Körlerin yazıp okumalarını sağlayan kabartma karakterlere Braille Alfabesi denilir. Görmeyenler kalıcı olması amacıyla karton üzerine yazılan ve parmak dokundurularak okunan özel bir yazı sistemi kullanırlar. Latin alfabesine benzemeyen ve üretilmesi daha kolay olan sade bir sistemle uygulanmış bu yazı, kartonu delerek yazılır. Braille Yazı, en basit olarak elle, tablet adı verilen plastik ya da metal alet ve çivi benzeri bir kalemle yazılır.
Kabartma yazı tableti Tableti bir cetvel ya da şablona benzetebiliriz. Birbirine menteşe ile tutturulmuş iki plaka mevcuttur. Bunların arasına kabartma yazı kartonu yerleştirilir ve iki plaka üst üste kapatılır. Çivi benzeri kalemle karton delinerek kabartma harfler oluşturulur. Harfler, delme sırasında kağıdın alt yüzüne çıktığı için bu yazının sağdan sola yazılması zorunludur. Yazım işi tamamlandığında, kağıt, tabletin arasından çıkarılır ve ters çevrilerek bu kez, soldan sağa doğru okunur. Kabartma yazı çok yer tutan bir sistemdir. Mürekkep yazıyla hazırlanmış bir A4 sayfasında yaklaşık 60 satır ve her satırda 80 – 90 harf yer alabilirken, en büyük boy kabartma yazı sayfasına 30 satır ve her satıra 44 karakter sığabilmektedir. Braille yazının şişkinliği ve karton kalınlığı yüzünden kitapların hacmi genişlemektedir. Bu da maliyeti ve depolama sorununu arttırmaktadır.

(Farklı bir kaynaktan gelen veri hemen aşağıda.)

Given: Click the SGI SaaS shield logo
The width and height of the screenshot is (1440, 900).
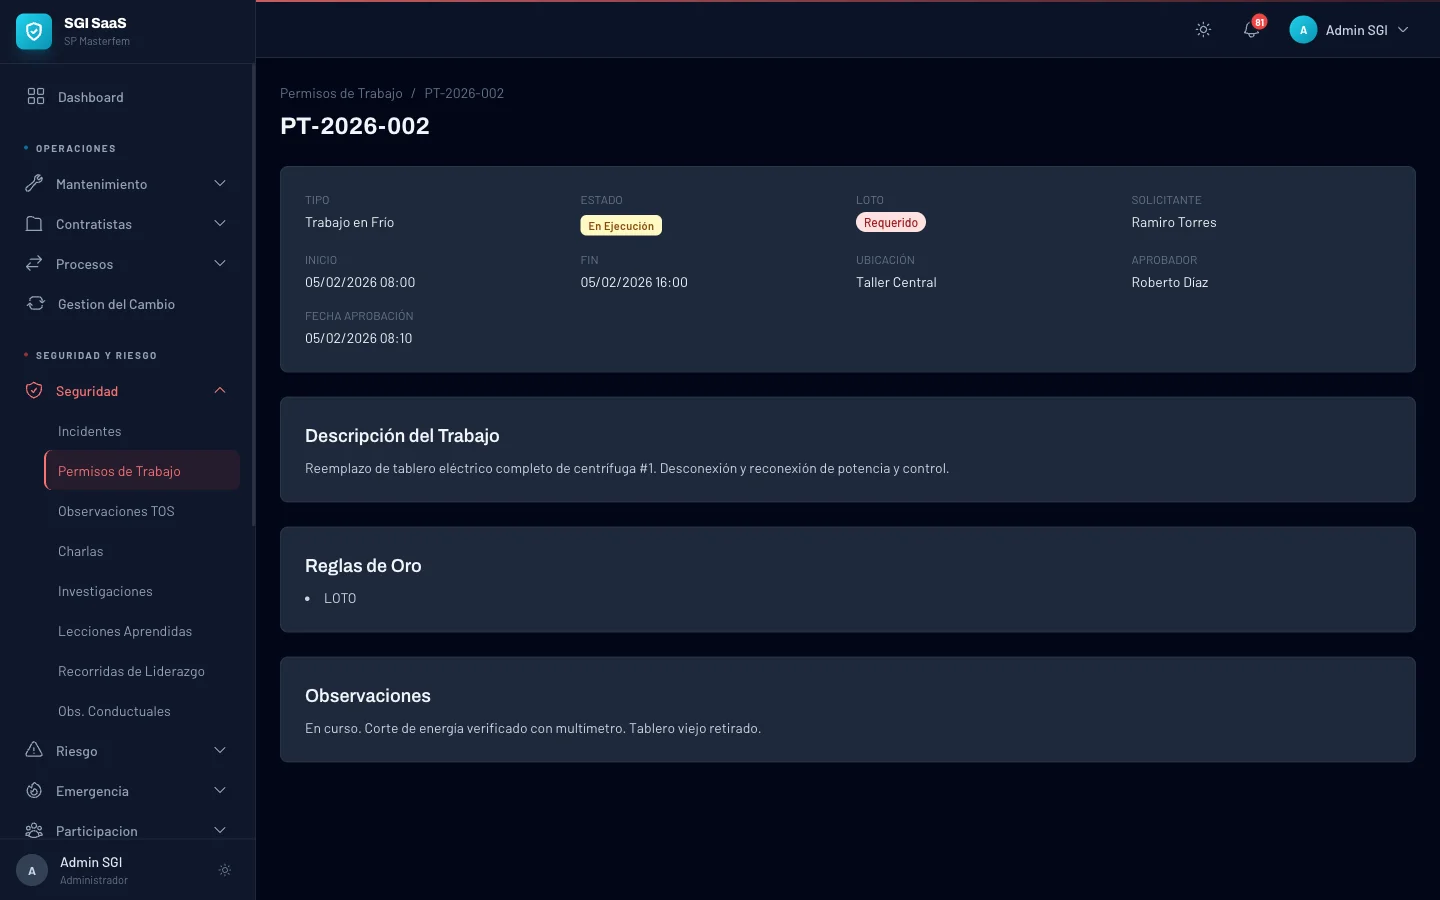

Bu nedenle kabartma yazıda yer tasarrufu sağlamak için her dilde kendine özgü kısaltmalar geliştirilmiştir. Bu yazma ve okuma hızını da arttırmaktadır.
Kısaltma sistemlerinde sık kullanılan kelimeler için tek harfli ya da iki harfli kısaltmalar oluşturulduğu gibi, çok tekrarlanan heceler ve kelime sonlarında kullanılan ekler için de kısaltıcı işaretler belirlenmiştir.
Örneğin, tek başına yazılan "a" harfi "aynı", "b" harfi "ben" anlamına gelir.
Bunun gibi, "bç" harfleri "biçim", "çf" harfleri "çift" olarak okunur.
Kısaltma kullanılan bir metinde yaklaşık olarak 4 te 1 yani Yüzde 25 oranında yer tasarrufu sağlanmaktadır.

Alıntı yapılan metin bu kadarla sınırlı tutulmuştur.